Même si les données sont encore parcellaires, il semble que l’infection par le coronavirus soit plus sévère chez les patients ayant un cancer. Les gastro-entérologues ont donc réfléchit aux mesures nécessaires pour préserver leur patients cancéreux. Cela peut passer par des retardements de traitements ou même parfois des modifications de prise en charge. La Fédération française de cancérologie digestive (FFCD) et une équipe multidisciplinaire du CHU de Rouen viennent de publier un texte, dans le cadre du Thésaurus national de cancérologie digestive, proposant des adaptations de prise en charge des cancers digestifs en fonction de la situation épidémique Covid-19. « Ce document, qui est constamment réactualisé et disponible en ligne sur le site de la FFCD*, a pour objectif d’anticiper les mesures à prendre par précaution même si on ne dispose pour l’instant que de données très parcellaires d’information provenant de Chine et que les certitudes risquent d’être obtenues après la bataille, des semaines voire des mois après le pic épidémique », admet le Pr Pierre Michel (CHU de Rouen), président de la FFCD et coordonnateur du groupe de travail à l’origine du texte. Les premiers éléments disponibles suggèrent que l’infection Covid-19 est plus grave chez les patients avec un cancer actif, récemment opérés ou sous chimiothérapie, que dans la population générale. « Il est donc très important que ces malades respectent très strictement les mesures barrière et le confinement, qui peuvent sembler trop simples, contraignants, mais sont très efficaces ». Afin de mieux évaluer le risque d’infection Covid-19, sa gravité en fonction des tumeurs, des traitements, une grande cohorte prospective Covid-19 de patients avec un cancer digestif mais aussi gynécologique, pulmonaire, devrait prochainement être mise en place.
Téléconsultations, nouveaux protocoles de radiothérapie… Pour limiter les déplacements vers les centres de soins, non seulement on recourra plus souvent qu’habituellement au téléphone, aux téléconsultations. Mais, on proposera aux patients avec un cancer digestif, quand c’est possible, des protocoles de traitements plus espacés ayant démontré leur efficacité dans des études validées. « On pourra, par exemple », explique le Pr Michel, « réaliser certaines chimiothérapies toutes les 3 semaines au lieu de...

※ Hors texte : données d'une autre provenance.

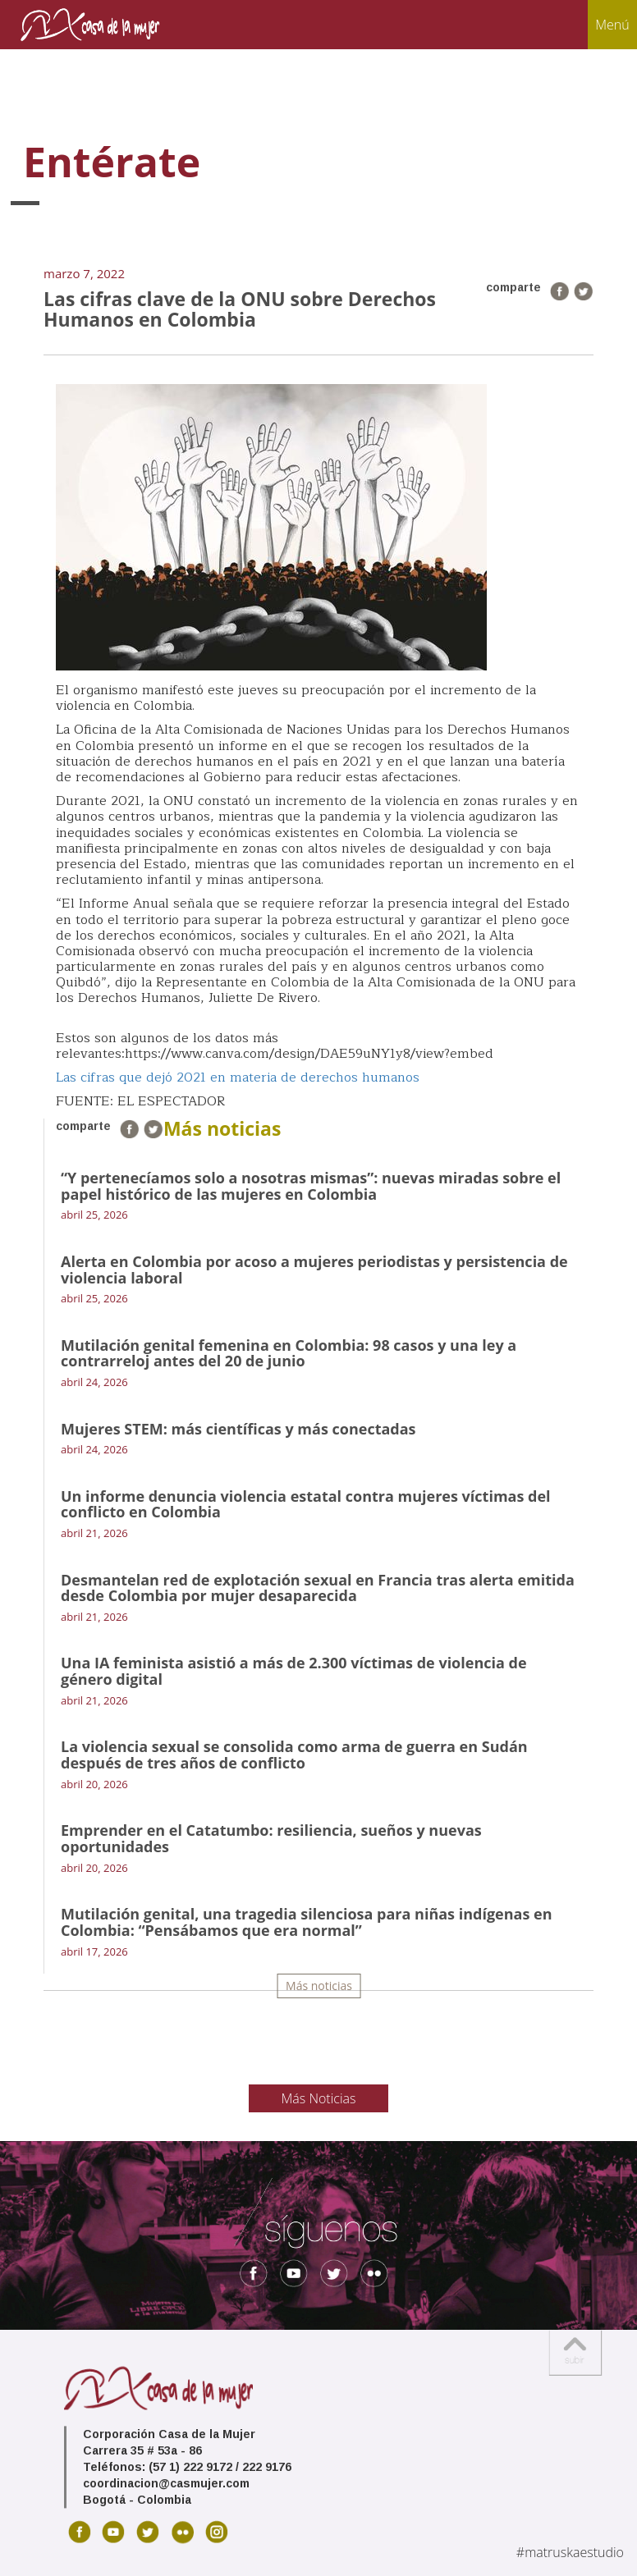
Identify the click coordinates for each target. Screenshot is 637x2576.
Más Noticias (319, 2098)
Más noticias (319, 1985)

toutes les 2 semaines, administrer des traitements oraux plutôt qu’intraveineux, traiter certains cancers du rectum par des séances de radiothérapie sur une semaine comme on le fait en Scandinavie, alors que l’habitude était plutôt jusqu’ici en France, où la radiothérapie est dans cette tumeur souvent associée à la chimiothérapie, de la prolonger sur plusieurs semaines pour en améliorer la tolérance au long cours ». Le choix des agents de chimiothérapie pourra aussi se porter sur des médicaments efficaces mais altérant moins l’immunité. Pour limiter le risque de transmission de l’infection, et économiser les respirateurs, actuellement très mobilisés par l’épidémie Covid-19, certaines interventions chirurgicales seront aussi reportées de quelques semaines lorsque cela ne fait pas courir de risque carcinologique aux patients. Dans tous les cas, l’attitude adoptée prendra en compte la gravité de la pathologie et l’état du patient, « mais aussi la situation épidémique qui varie d’une zone du territoire à l’autre », insiste le Pr Michel.
Eviter si possible les endoscopies S’agissant de l’endoscopie digestive, elle sera poursuivie pour les actes d’urgence : traitements des hémorragies digestives, drainage biliaire. En revanche, il est conseillé de surseoir aux gestes d’endoscopie programmés, sauf dans les quelques régions où l’épidémie est moins forte. « En effet », explique le Pr Michel, « le virus est présent dans le tube digestif et retrouvé dans les selles et on risque de le vaporiser dans la salle d’endoscopie et d’exposer alors le personnel ».